Manitoba Hydro's losses continue after the latest quarterly report shows a loss of about $89 million between March and September of this year.

This is up from $72 million for the same period last year, according to the report. 

"The increase in the net loss is primarily attributable to restructuring costs driven by the implementation of a significant cost reduction program," reads the report.

The Manitoba government directed the crown corporation to cut 900 positions from its core operations last year. According to the report 325 people have left under the Voluntary Departure Program, with 500 more scheduled to leave by the beginning of 2018. 

That program and other restructuring processes has cost the utility about $42 million.

"Excluding the restructuring expenses, net loss would have been $45 million, an improvement of $24 million over the prior year," said the report.

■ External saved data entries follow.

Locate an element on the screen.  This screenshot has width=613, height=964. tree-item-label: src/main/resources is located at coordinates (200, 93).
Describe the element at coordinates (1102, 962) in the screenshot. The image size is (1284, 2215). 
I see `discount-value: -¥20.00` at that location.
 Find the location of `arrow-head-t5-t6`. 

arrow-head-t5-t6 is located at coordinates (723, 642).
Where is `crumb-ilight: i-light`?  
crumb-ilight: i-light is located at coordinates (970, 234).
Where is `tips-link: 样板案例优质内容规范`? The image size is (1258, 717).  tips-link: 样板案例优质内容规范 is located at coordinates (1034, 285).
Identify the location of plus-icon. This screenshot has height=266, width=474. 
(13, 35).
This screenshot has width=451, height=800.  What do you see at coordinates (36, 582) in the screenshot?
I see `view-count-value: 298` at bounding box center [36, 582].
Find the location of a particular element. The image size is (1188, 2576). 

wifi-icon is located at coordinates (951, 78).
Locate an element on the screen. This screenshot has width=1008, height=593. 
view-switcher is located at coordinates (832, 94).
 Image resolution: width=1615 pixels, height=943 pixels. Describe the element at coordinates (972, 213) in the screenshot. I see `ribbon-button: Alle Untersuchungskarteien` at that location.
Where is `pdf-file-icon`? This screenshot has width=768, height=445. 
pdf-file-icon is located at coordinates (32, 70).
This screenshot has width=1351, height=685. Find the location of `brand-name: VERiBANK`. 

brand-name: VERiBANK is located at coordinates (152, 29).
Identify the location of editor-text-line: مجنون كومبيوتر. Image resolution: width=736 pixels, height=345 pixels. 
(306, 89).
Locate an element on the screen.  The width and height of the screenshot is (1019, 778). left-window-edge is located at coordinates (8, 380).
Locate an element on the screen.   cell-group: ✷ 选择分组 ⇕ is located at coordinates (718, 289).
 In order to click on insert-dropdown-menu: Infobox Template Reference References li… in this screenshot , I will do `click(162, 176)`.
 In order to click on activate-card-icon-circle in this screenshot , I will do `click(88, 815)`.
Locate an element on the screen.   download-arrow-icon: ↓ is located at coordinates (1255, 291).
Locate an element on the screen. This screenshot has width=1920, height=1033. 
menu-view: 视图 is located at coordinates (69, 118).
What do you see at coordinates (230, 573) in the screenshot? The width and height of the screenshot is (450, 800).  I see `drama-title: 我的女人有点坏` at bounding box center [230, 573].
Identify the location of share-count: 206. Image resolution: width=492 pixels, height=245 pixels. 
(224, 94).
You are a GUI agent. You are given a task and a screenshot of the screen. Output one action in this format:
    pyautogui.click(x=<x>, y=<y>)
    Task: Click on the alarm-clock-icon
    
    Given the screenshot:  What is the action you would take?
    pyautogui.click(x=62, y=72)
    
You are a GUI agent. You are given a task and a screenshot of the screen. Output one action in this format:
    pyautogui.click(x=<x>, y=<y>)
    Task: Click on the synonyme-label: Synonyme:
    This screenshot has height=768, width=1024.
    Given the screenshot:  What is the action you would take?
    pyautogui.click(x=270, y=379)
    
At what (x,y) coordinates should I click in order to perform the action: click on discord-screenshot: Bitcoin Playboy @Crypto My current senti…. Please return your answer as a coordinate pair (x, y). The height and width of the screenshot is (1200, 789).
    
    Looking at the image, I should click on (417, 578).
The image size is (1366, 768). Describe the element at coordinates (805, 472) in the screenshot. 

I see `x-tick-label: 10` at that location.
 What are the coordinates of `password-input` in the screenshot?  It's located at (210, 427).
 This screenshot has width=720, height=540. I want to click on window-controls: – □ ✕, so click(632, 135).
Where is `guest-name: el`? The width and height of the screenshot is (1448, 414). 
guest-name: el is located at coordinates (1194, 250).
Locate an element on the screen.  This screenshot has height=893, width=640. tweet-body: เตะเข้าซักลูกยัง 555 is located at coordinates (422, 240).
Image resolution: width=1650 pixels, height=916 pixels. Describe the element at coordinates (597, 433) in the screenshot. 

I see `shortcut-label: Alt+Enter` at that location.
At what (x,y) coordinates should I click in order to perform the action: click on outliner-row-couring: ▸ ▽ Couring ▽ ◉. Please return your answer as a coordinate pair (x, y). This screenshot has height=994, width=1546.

The report goes on to say the restructuring program is expected to save the crown corporation $90 million annually once fully implemented by January.

Revenue projections down

Revenue projections are down after being denied a 7.9 per cent rate increase by the Public Utilities Board on July 30. Instead, the board approved a 3.36 per cent interim rate increase. 

After the 7.9 per cent increase application was rejected Byron Williams, the director of the Public Interest Law Centre, said the PUB's decision demonstrates Hydro doesn't need the full increase. 

"It sends a message that Hydro could not back up with evidence its claims of an imminent financial emergency," he said.

Hydro still asking for big rate increases

In the wake of the PUB denial Hydro modified their 10-year-plan to call for "six years of 7.9% rates increases starting in 2018-19, a 4.54% increase in 2024-25 followed by two years of 2% increases."

Electricity sales are up by about 2 per cent to a total of $629 million over the past six months due to higher consumption by Manitobans. 

But without the significant rate increases, the corporation says they will be short $800 million to "fund core operations" over the next five years, not including the two major construction projects currently on the books.

Hydro earlier this year pegged its long-term debt at $16 billion and said it was climbing with ballooning budgets for the Keeyask generating station in northern Manitoba and the Bipole III transmission line, which is up $389 million to a largely debt-financed $5 billion. 

Bipole III is slated to be complete by March 31, 2018 to fulfil contractual obligations, said the report. "To maintain completion dates, helicopters are being used for tower installation, hanging of insulators and stringing of conductor wire."